▶
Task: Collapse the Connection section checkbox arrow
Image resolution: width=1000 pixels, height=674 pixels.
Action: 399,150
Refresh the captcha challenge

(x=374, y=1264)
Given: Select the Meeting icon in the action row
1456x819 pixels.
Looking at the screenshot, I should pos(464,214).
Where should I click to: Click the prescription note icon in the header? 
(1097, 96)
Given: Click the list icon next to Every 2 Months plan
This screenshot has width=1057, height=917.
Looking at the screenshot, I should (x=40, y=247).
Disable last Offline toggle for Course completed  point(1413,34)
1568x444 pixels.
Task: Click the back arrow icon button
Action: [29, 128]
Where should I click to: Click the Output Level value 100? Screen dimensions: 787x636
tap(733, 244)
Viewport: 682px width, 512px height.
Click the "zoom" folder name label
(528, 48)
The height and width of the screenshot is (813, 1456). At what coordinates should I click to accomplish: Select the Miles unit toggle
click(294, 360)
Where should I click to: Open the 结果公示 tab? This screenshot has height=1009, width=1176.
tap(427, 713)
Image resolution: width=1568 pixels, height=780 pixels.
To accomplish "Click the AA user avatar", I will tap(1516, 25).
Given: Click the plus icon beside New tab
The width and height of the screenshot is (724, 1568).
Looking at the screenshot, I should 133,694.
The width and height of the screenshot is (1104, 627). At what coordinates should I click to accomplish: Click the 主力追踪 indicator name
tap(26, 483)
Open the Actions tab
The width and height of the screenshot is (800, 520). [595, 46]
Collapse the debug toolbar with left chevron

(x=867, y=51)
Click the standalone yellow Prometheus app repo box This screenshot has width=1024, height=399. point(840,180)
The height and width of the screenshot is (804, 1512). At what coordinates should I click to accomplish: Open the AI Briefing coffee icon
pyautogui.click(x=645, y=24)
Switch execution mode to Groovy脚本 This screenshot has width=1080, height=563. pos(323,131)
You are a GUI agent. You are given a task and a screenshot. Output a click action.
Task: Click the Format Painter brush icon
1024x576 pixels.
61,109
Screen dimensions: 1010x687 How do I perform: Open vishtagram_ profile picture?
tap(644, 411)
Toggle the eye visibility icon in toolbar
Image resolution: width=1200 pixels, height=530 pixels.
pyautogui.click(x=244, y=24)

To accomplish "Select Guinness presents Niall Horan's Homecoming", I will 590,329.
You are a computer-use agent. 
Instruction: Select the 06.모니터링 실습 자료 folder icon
◀
Work to be completed:
Can you arrange the listing as a two-column CSV with the headers instruction and response, starting at the line that has "Viewport: 682px width, 512px height." and stopping after the line that has "will tap(1516, 25)."? Give one row per instruction and its response, with each one in a single quoted field and line breaks changed to spaces.

Result of the exercise:
instruction,response
"Viewport: 682px width, 512px height. Click the ""zoom"" folder name label","(528, 48)"
"The height and width of the screenshot is (813, 1456). At what coordinates should I click to accomplish: Select the Miles unit toggle","click(294, 360)"
"Where should I click to: Open the 结果公示 tab? This screenshot has height=1009, width=1176.","tap(427, 713)"
"Image resolution: width=1568 pixels, height=780 pixels. To accomplish ""Click the AA user avatar"",","I will tap(1516, 25)."